The env-logger is a data logger and visualisation Web application for collecting and displaying various physical environment data, such as, temperature, humidity and light value.
To build and run this application locally you will need a recent Clojure version
installed. Additionally, a PostgreSQL server instance
is needed. Database definitions can be found in db-def.sql and
a database with the required tables must exist before the application
can be started.
This application uses OpenID Connect based authentication.
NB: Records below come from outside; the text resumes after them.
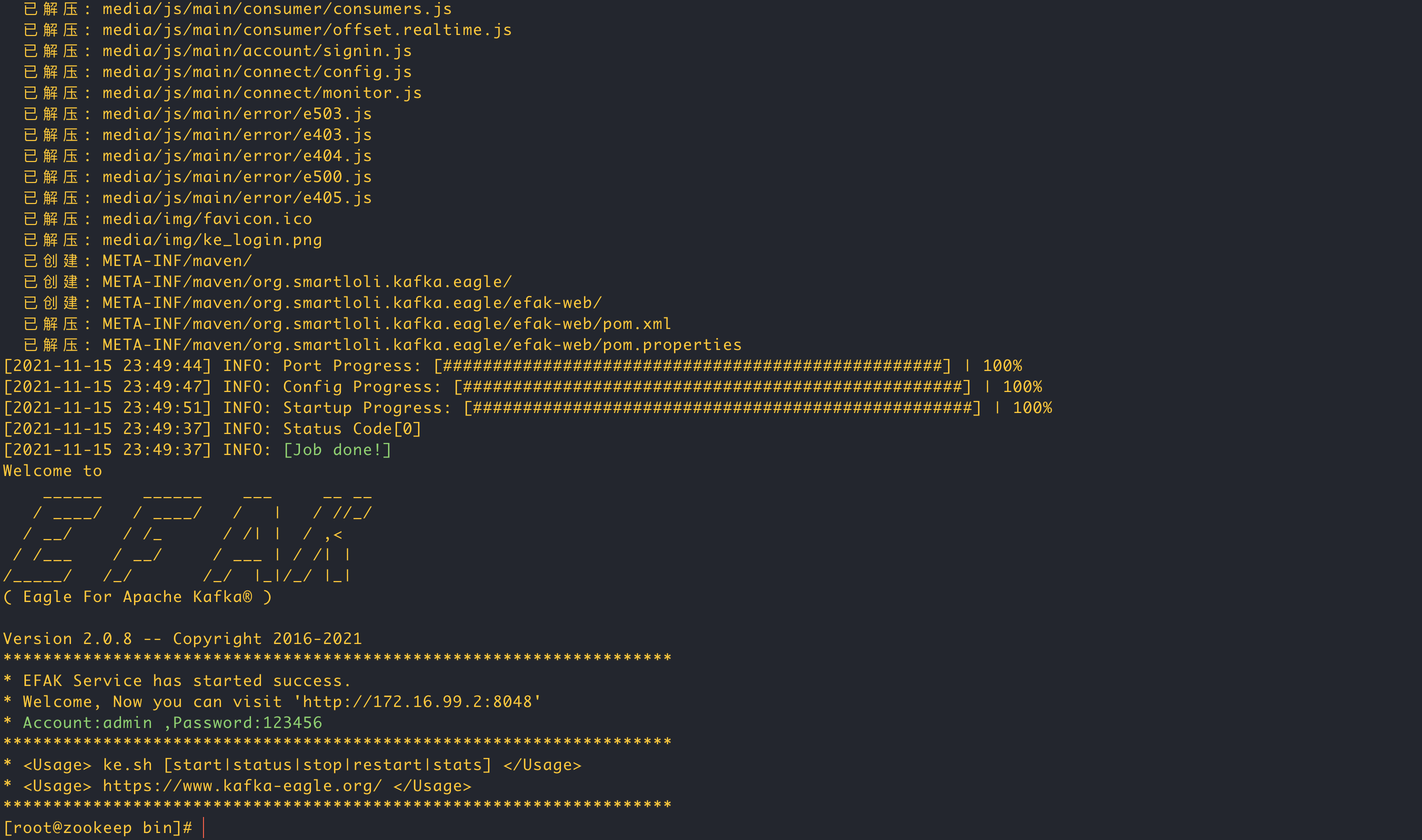Image resolution: width=1422 pixels, height=840 pixels.
Task: Click the root@zookeep shell prompt cursor
Action: 203,828
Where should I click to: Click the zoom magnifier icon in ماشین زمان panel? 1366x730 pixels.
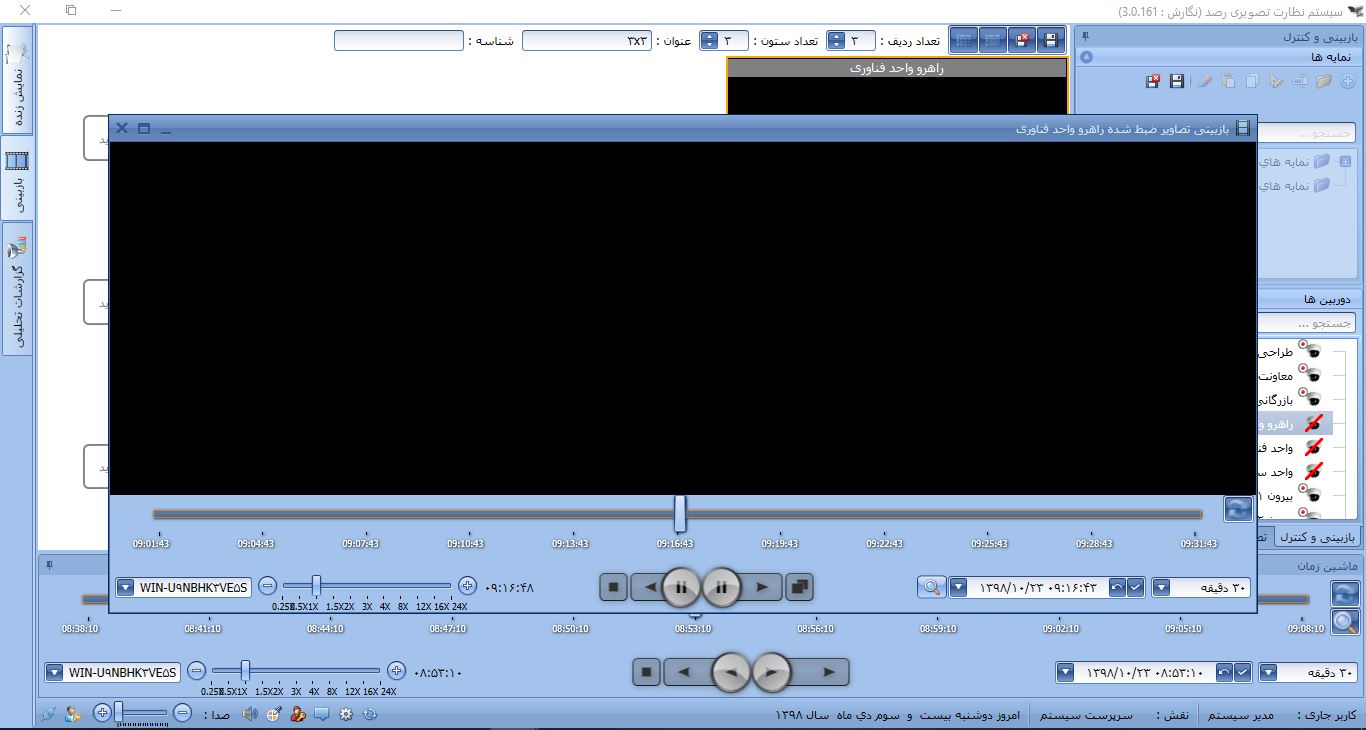click(1345, 622)
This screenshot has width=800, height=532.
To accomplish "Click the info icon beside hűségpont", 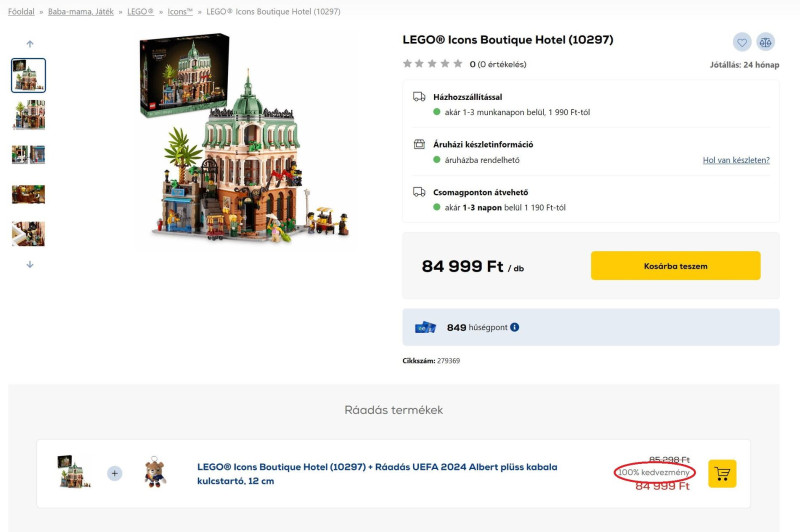I will (515, 327).
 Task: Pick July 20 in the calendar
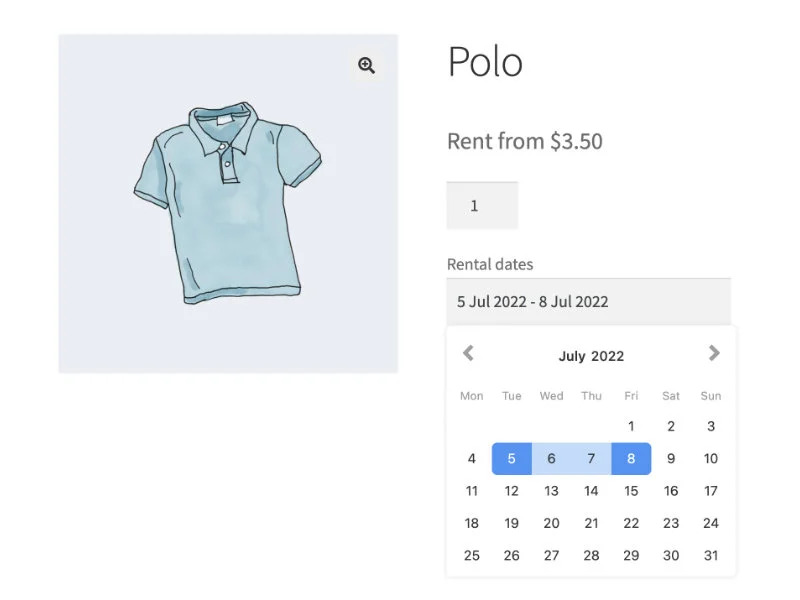(x=551, y=523)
Keycloak has been used
for development but other OpenID Connect implementations should work as well.
See the oid-auth section in the configuration file for the settings to be
configured.
A sample configuration can be found in the resources/config.edn_sample file.
The configuration file used in development is resources/dev/config.edn and the
one for production in resources/prod/config.edn. After copying the
sample file edit either or both file(s) as needed.
Some settings can be overridden with environment variables or by reading from a
file. Accepted environment variables are described below.
- APP_PORT: The port which the application will be accessible through.
The default port is
8080. - POSTGRESQL_DB_HOST: Hostname of the database server.
- POSTGRESQL_DB_PORT: The port on which the database server is listening.
- POSTGRESQL_DB_NAME: Name of the database.
- POSTGRESQL_DB_USERNAME: Username of the database user.
The database password cannot be set through an environment variable due to
security reasons. Instead it can be read from a file whose name is set in the
POSTGRESQL_DB_PASSWORD_FILE environment variable. This file must only contain
the database password on one line.
To start the application locally run clojure -M:run.
This application can be also be run in a Docker or Podman container. To build the
container call make build from root directory of the application.
The container will be called env-logger. The .jar file to run in in the
container can be executed with the java -jar <name>.jar command.
See the MIT license in the LICENSE file.